Hi Julien,
This is the code for DBpedia Live. The English DBpedia uses an old branch
[1] but this code is improved and internationalized. For now it runs fine
for DBpedia Dutch (live.nl.dbpedia.org) and will be deployed for English
once I fix a few minor rough edges (Statistics generation & a changeset
generation bug).
I didn't have time to write a step-by-step guide for this. However, I could
help you deploy this for your language (btw, what language do you have in
mind?) and maybe you can help me document all the needed steps.
Cheers,
Dimitris
[1] https://github.com/dbpedia/extraction-framework/tree/live
On Mon, Apr 15, 2013 at 4:06 PM, Julien Plu <
[email protected]> wrote:
> I was exactly that, thank you very much Andrea :-)
>
> Now I will have another question, I saw during the Mavec build a tool
> called "Build DBPedia Live extraction 3.8" or something like that. Is-it
> the tool used for making a DBPedia live version ?
>
> If yes, where I can found some details on how to use it, and if it's
> possible to use it only for a language.
>
> Best.
>
> Julien.
>
>
>
>
> 2013/4/15 Andrea Di Menna <[email protected]>
>
>> Can you reach the above URL?
>> Are you behind a proxy which might block the connection?
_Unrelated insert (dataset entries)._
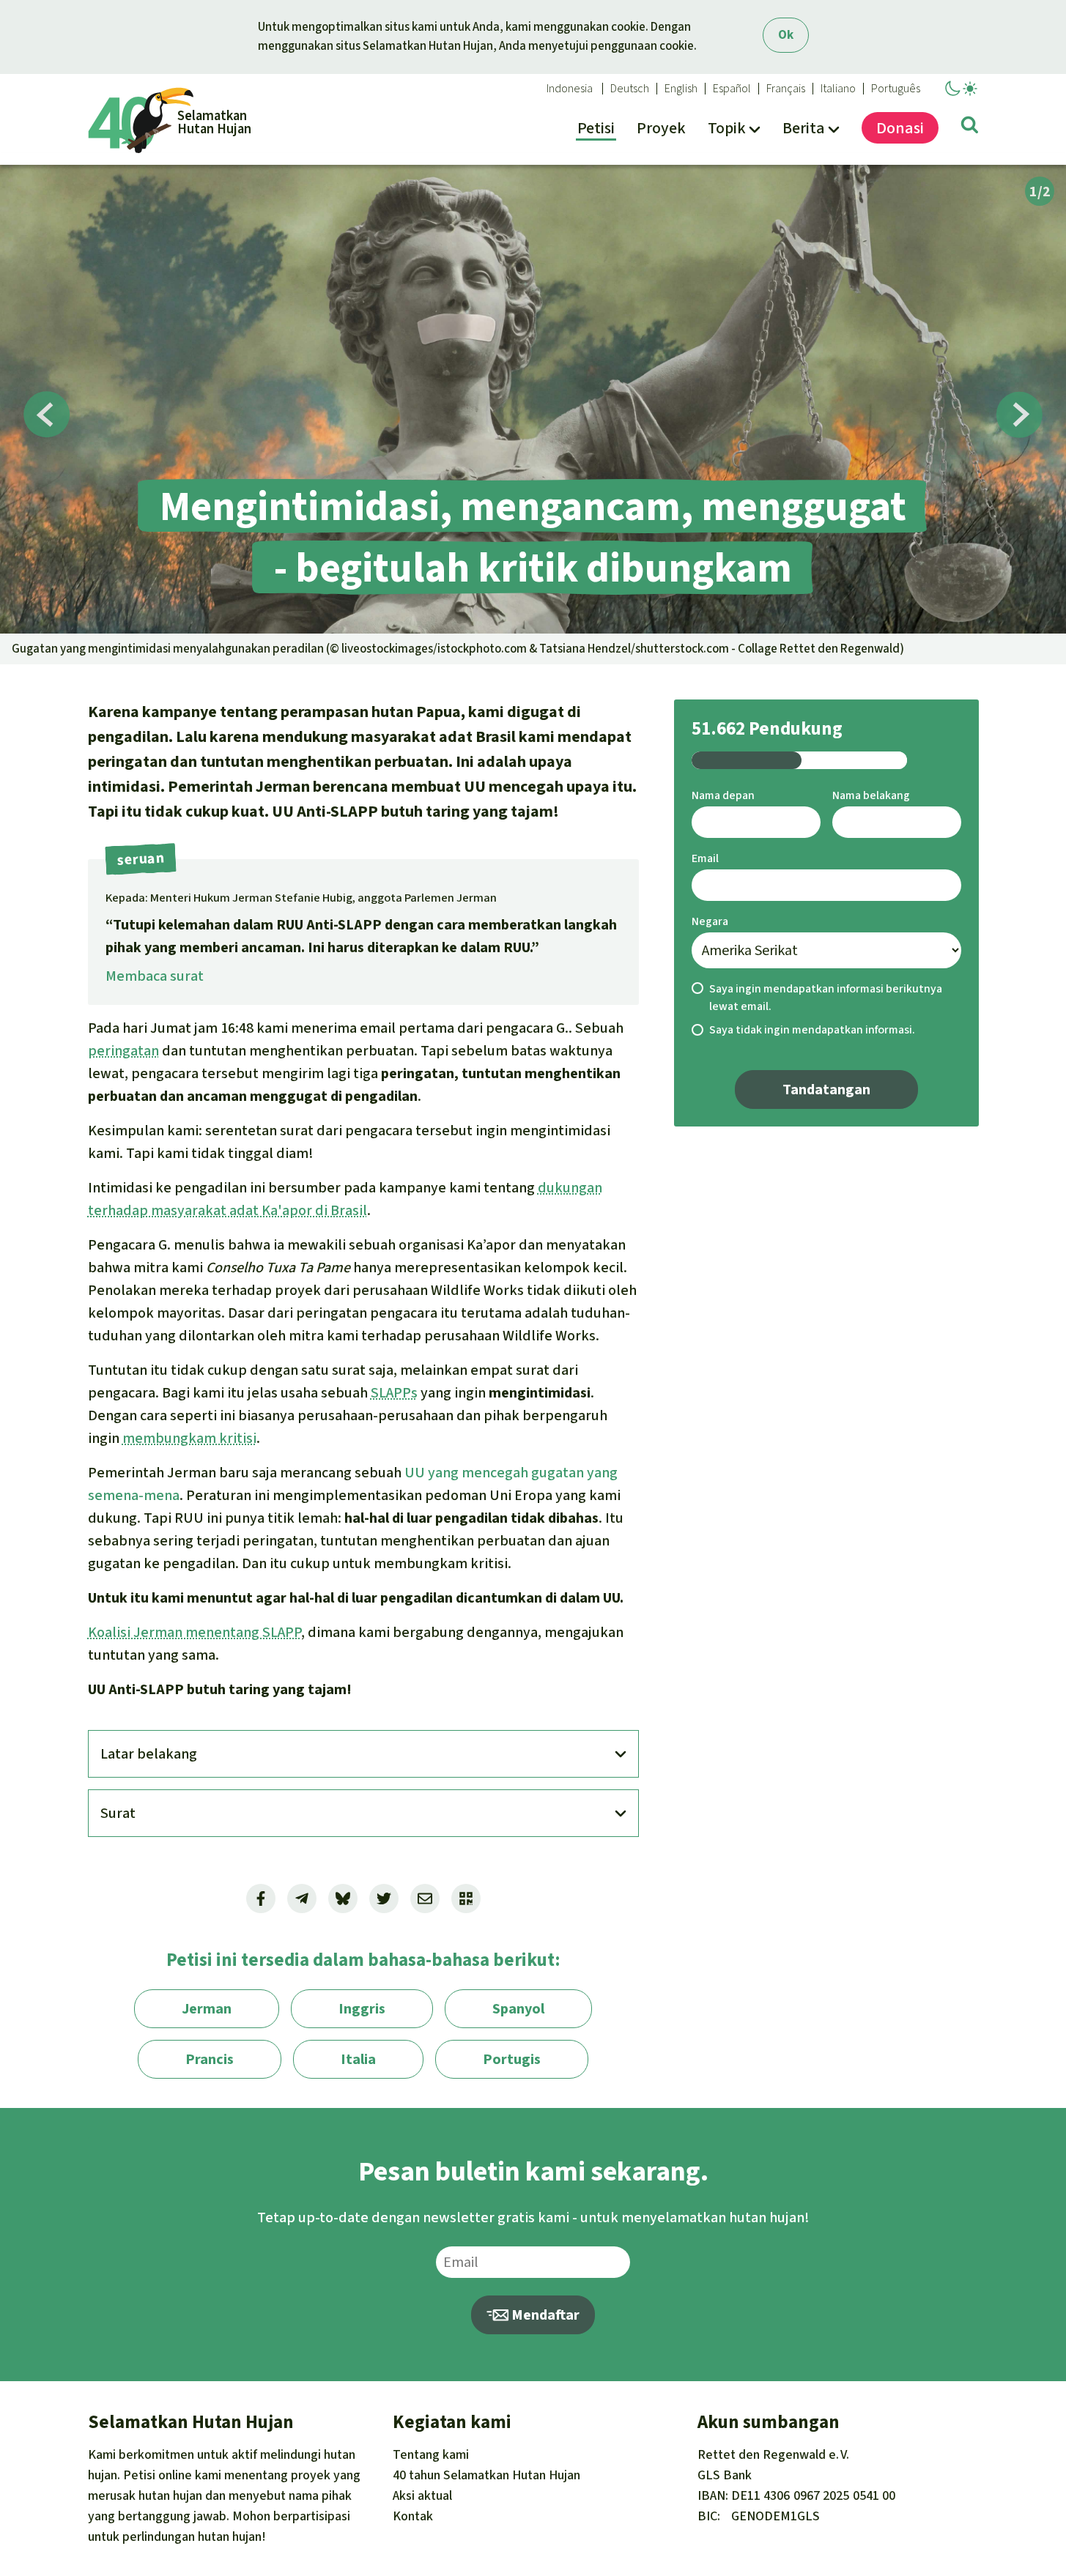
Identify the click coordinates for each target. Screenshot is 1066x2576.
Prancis (209, 2059)
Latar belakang (148, 1754)
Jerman (207, 2009)
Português (895, 88)
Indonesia (570, 88)
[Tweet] (384, 1898)
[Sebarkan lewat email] (425, 1898)
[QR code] (466, 1898)
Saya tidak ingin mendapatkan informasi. (812, 1029)
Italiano (838, 88)
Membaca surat (155, 976)
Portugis (512, 2059)
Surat (118, 1813)
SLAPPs (394, 1393)
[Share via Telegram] (302, 1898)
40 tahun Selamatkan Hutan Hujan (486, 2475)
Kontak (413, 2516)
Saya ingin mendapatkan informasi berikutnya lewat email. (825, 997)
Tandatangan (826, 1089)
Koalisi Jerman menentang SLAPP (194, 1632)
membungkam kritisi (189, 1438)
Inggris (361, 2009)
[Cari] (969, 127)
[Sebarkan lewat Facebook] (260, 1898)
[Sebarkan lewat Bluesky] (343, 1898)
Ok (785, 34)
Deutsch (629, 88)
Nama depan (723, 795)
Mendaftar (544, 2315)
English (681, 88)
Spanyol (518, 2009)
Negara (710, 921)
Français (785, 88)
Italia (358, 2059)
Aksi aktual (422, 2495)
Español (732, 88)
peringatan (123, 1051)
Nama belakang (871, 795)
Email (705, 858)
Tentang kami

If this is the
>> case then you might want to uncomment the jvmArgs in the dump/pom.xml file
>> where the download launcher is defined.
>>
>> Cheers
>> Andrea
>>
>>
>> 2013/4/15 Julien Plu <[email protected]>
>>
>>> Yes it was that, so yes I think the doc should be review to add this
>>> detail. But now I have another problem while the tool try to download the
>>> file. Here the output :
>>>
>>> [INFO] launcher 'download' selected =>
>>> org.dbpedia.extraction.dump.download.Download
>>> done: 0 -
>>> todo: 2 - wiki=commons,locale=en,wiki=fr,locale=fr
>>> downloading 'http://dumps.wikimedia.org/commonswiki/' to
>>> '/home/jplu/extraction-framework/dump/dumps/commonswiki/index.html'
>>> 1 of 5 attempts to download 'http://dumps.wikimedia.org/commonswiki/'
>>> to '/home/jplu/extraction-framework/dump/dumps/commonswiki/index.html'
>>> failed - java.net.UnknownHostException: dumps.wikimedia.org
>>> downloading 'http://dumps.wikimedia.org/commonswiki/' to
>>> '/home/jplu/extraction-framework/dump/dumps/commonswiki/index.html'
>>> 2 of 5 attempts to download 'http://dumps.wikimedia.org/commonswiki/'
>>> to '/home/jplu/extraction-framework/dump/dumps/commonswiki/index.html'
>>> failed - java.net.UnknownHostException: dumps.wikimedia.org
>>> downloading 'http://dumps.wikimedia.org/commonswiki/' to
>>> '/home/jplu/extraction-framework/dump/dumps/commonswiki/index.html'
>>> 3 of 5 attempts to download 'http://dumps.wikimedia.org/commonswiki/'
>>> to '/home/jplu/extraction-framework/dump/dumps/commonswiki/index.html'
>>> failed - java.net.UnknownHostException: dumps.wikimedia.org
>>> downloading 'http://dumps.wikimedia.org/commonswiki/' to
>>> '/home/jplu/extraction-framework/dump/dumps/commonswiki/index.html'
>>> 4 of 5 attempts to download 'http://dumps.wikimedia.org/commonswiki/'
>>> to '/home/jplu/extraction-framework/dump/dumps/commonswiki/index.html'
>>> failed - java.net.UnknownHostException: dumps.wikimedia.org
>>> downloading 'http://dumps.wikimedia.org/commonswiki/' to
>>> '/home/jplu/extraction-framework/dump/dumps/commonswiki/index.html'
>>> 5 of 5 attempts to download 'http://dumps.wikimedia.org/commonswiki/'
>>> to '/home/jplu/extraction-framework/dump/dumps/commonswiki/index.html'
>>> failed - java.net.UnknownHostException: dumps.wikimedia.org
>>> java.lang.reflect.InvocationTargetException
>>> at sun.reflect.NativeMethodAccessorImpl.invoke0(Native Method)
>>> at
>>> sun.reflect.NativeMethodAccessorImpl.invoke(NativeMethodAccessorImpl.java:57)
>>> at
>>> sun.reflect.DelegatingMethodAccessorImpl.invoke(DelegatingMethodAccessorImpl.java:43)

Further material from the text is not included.